- **EXTRACTED TEXT**
- - - - - - -

The Switch

Bitcoin is hardly democratic, a reader argues

(Photo by btckeychain)

(Photo by btckeychain)

At The Switch, we love hearing from our readers. That's why, every weekend, we highlight a few of the most thoughtful comments the community's left us over the past seven days.

When Timothy Lee interviewed a Boston University finance expert who predicts a looming crash in Bitcoin prices, reader Blaqfather pointed out that obtaining new bitcoins — by a process called mining — is theoretically democratic but now actually has a rather high barrier to entry:

Bitcoins started at less than one cent each. At that time, mining was practical for the common user -- and some Litecoin mining is still practical today -- but almost nobody used their lap tops, for fear of burning out their CPU. Special mining equipment was needed. It's not a democratic process, and has more to do with social concepts than anything else.

On Wednesday, AT&T announced a new set of Internet rate plans for its fiber optic service in Austin that charged customers a lower price if they agreed to be tracked for advertising purposes in exchange. All else being equal, the price difference amounts to what AT&T thinks your privacy is worth — about $350 a year, to be exact. Reader JimB210 wrote:

Isn't this near what most internet companies are already doing? There's a slow creep-in of this kind of thing. I'm not too old, and I can remember when movies only had previews, then the movie. Until then you got either the curtain, or a few slides... usually urging you to get popcorn or candy. Now there's 20-30 minutes of essentially solid commercials and promo videos prior the the previews. I usually take a book to read while attempting to ignore the intrusion. I would pay $1 more to get the movie without all the garbage before, but we aren't given that choice. Were I to get AT&T's service, I think I'd pay the extra; there's enough involuntary invasion of privacy on the internet already, and AT&T seems almost eager to roll over for the NSA as well.

- - - - - - -

- **RECORD EXTRACTS**
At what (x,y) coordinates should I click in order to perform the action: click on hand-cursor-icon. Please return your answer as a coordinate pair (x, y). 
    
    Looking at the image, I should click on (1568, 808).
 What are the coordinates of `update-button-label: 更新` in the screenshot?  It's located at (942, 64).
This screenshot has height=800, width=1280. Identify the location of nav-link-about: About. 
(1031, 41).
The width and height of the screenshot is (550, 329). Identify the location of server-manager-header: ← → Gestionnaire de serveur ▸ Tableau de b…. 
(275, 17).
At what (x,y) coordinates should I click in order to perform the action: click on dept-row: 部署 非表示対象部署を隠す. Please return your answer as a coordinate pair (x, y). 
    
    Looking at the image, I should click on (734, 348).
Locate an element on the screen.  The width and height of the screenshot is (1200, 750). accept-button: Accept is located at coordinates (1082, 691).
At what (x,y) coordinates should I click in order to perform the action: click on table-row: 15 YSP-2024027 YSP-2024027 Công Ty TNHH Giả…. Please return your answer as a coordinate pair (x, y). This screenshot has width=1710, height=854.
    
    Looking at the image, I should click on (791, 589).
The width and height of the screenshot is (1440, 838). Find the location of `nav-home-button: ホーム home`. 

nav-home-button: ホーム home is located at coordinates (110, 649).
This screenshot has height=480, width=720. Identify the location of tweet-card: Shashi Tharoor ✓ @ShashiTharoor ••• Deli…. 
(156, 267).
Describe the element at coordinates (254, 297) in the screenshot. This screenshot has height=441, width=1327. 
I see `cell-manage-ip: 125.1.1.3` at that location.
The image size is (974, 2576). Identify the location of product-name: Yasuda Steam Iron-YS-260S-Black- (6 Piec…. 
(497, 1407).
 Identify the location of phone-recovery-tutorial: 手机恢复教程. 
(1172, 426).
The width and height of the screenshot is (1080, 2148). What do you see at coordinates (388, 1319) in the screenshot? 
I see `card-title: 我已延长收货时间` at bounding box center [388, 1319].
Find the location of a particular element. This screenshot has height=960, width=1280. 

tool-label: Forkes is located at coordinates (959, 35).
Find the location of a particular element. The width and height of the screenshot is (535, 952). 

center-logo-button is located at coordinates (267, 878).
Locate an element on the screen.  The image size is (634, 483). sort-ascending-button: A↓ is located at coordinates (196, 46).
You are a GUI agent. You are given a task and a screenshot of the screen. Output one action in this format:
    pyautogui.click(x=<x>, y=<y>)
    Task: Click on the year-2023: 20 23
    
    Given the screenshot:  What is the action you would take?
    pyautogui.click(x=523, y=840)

- - - - - - -

- **WORK INSTRUCTION 1**
Reproduce the part of the reader-comments article that opens with the words containing "When Timothy Lee" and closes with "than anything else.".
- **WORK INSTRUCTION 2**
Resume the reader-comments article from the point at which it ends.
None of the material is needed here.

- **YOUR RESPONSE 1**
When Timothy Lee interviewed a Boston University finance expert who predicts a looming crash in Bitcoin prices, reader Blaqfather pointed out that obtaining new bitcoins — by a process called mining — is theoretically democratic but now actually has a rather high barrier to entry:

Bitcoins started at less than one cent each. At that time, mining was practical for the common user -- and some Litecoin mining is still practical today -- but almost nobody used their lap tops, for fear of burning out their CPU. Special mining equipment was needed. It's not a democratic process, and has more to do with social concepts than anything else.

- **YOUR RESPONSE 2**
Major news sites don't encrypt what their visitors are reading, which could give away details on the audience's interests. When Andrea Peterson wrote about that Wednesday, reader Ice Ice Davey called the Post out for being among those that don't use SSL.

"At the Post, it isn't even implemented properly: try putting an https in front of this story's URL and see the certificate error that results."

In our defense, ThunderCougarFalconBird responded:

This is because the Washington Post uses Akamai to aggregate it's pages in order to handle geographical load. Content from the Washington Post is distributed to Akamai servers scattered throughout the world so that Akamai can deliver the content to the user from a server that is closer to where the user is located. (most large organizations use Akamai to do this) This speeds up delivery of web content. This is particularly noticible for heavy media types like video and images. In order to fix this, they would need to purchase from Akamai the plan that allows them to hand off the SSL session credentials to Akamai in order to maintain the session state. Not cheap at all!